Archive for Edward Everett Horton

Lost Houses

Posted in FILM with tags , , , , , , , , , , , , , , , , , , , , , , , , , , , on September 23, 2023 by dcairns

The genre that seems to have suffered the greatest ratio of casualties-to-survivors seems to me to be the spooky old dark house horror comedy. Above, we get a glimpse of what we’re missing vis-a-vis Benjamin Christensen’s THE HAUNTED HOUSE, of which only a few images and the Vitaphone sound-on-disc soundtrack are known to survive.

Christensen’s Hollywood movies are mostly not too exciting, in my opinion, even when he worked with Chaney, but SEVEN FOOTPRINTS TO SATAN, his third spookhouse movie, is a hallucinatory masterpiece, largely jettisoning plot in favour of a parade of grotesque images. You can really see that this is the maker of HAXAN.

7 FOOTPRINTS does survive, but has been very hard to see.

Christensen also made THE HOUSE OF HORROR, a part-talkie, all-lost. Confusingly, it has almost the same cast as HAUNTED HOUSE but is a different film. Cornell Woolrich wrote titles for HH and dialogue for HOH.

This all leads to LONDON AFTER MIDNIGHT, possibly (for some odd reason) the most famous lost film. It’s a spooky Scooby Doo mystery.

....................

* _SHORT PROBLEM 1_
Transcribe the lost-films post word for word, starting at "Posted in FILM" and ending at "hard to see.".

....................

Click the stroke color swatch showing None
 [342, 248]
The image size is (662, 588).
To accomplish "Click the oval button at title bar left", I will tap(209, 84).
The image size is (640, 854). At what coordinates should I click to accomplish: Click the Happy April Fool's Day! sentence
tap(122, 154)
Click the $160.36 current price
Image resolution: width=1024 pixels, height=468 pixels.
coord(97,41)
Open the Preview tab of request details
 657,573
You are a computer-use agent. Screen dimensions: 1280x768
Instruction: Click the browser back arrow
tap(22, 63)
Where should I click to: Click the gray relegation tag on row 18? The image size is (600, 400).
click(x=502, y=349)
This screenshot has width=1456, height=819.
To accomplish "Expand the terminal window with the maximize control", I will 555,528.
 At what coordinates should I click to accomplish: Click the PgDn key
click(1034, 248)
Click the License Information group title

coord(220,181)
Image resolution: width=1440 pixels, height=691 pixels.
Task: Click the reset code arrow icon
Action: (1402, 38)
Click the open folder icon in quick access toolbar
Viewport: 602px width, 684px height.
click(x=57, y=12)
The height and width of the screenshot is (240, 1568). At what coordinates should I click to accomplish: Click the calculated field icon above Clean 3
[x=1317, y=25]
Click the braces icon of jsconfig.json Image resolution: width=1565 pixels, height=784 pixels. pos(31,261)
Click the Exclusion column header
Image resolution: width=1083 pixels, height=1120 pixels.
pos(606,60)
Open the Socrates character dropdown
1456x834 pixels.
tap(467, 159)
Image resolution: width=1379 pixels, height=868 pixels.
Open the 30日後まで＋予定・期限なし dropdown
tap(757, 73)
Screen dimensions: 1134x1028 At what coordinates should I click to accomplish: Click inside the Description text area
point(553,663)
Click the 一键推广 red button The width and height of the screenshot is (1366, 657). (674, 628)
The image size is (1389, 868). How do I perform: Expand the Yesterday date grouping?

....................

* _SHORT PROBLEM 2_
Format the records as a Markdown table with the columns Row and Line, starting at the line containing "Click the braces" and ending at the last line of the records, both included. Number each line in Row, and omit any blank lines.

* _EXERCISE ANSWER 1_
Posted in FILM with tags , , , , , , , , , , , , , , , , , , , , , , , , , , , on September 23, 2023 by dcairns

The genre that seems to have suffered the greatest ratio of casualties-to-survivors seems to me to be the spooky old dark house horror comedy. Above, we get a glimpse of what we’re missing vis-a-vis Benjamin Christensen’s THE HAUNTED HOUSE, of which only a few images and the Vitaphone sound-on-disc soundtrack are known to survive.

Christensen’s Hollywood movies are mostly not too exciting, in my opinion, even when he worked with Chaney, but SEVEN FOOTPRINTS TO SATAN, his third spookhouse movie, is a hallucinatory masterpiece, largely jettisoning plot in favour of a parade of grotesque images. You can really see that this is the maker of HAXAN.

7 FOOTPRINTS does survive, but has been very hard to see.

* _EXERCISE ANSWER 2_
| Row | Line |
|---|---|
| 1 | Click the braces icon of jsconfig.json Image resolution: width=1565 pixels, height=784 pixels. pos(31,261) |
| 2 | Click the Exclusion column header |
| 3 | Image resolution: width=1083 pixels, height=1120 pixels. |
| 4 | pos(606,60) |
| 5 | Open the Socrates character dropdown |
| 6 | 1456x834 pixels. |
| 7 | tap(467, 159) |
| 8 | Image resolution: width=1379 pixels, height=868 pixels. |
| 9 | Open the 30日後まで＋予定・期限なし dropdown |
| 10 | tap(757, 73) |
| 11 | Screen dimensions: 1134x1028 At what coordinates should I click to accomplish: Click inside the Description text area |
| 12 | point(553,663) |
| 13 | Click the 一键推广 red button The width and height of the screenshot is (1366, 657). (674, 628) |
| 14 | The image size is (1389, 868). How do I perform: Expand the Yesterday date grouping? |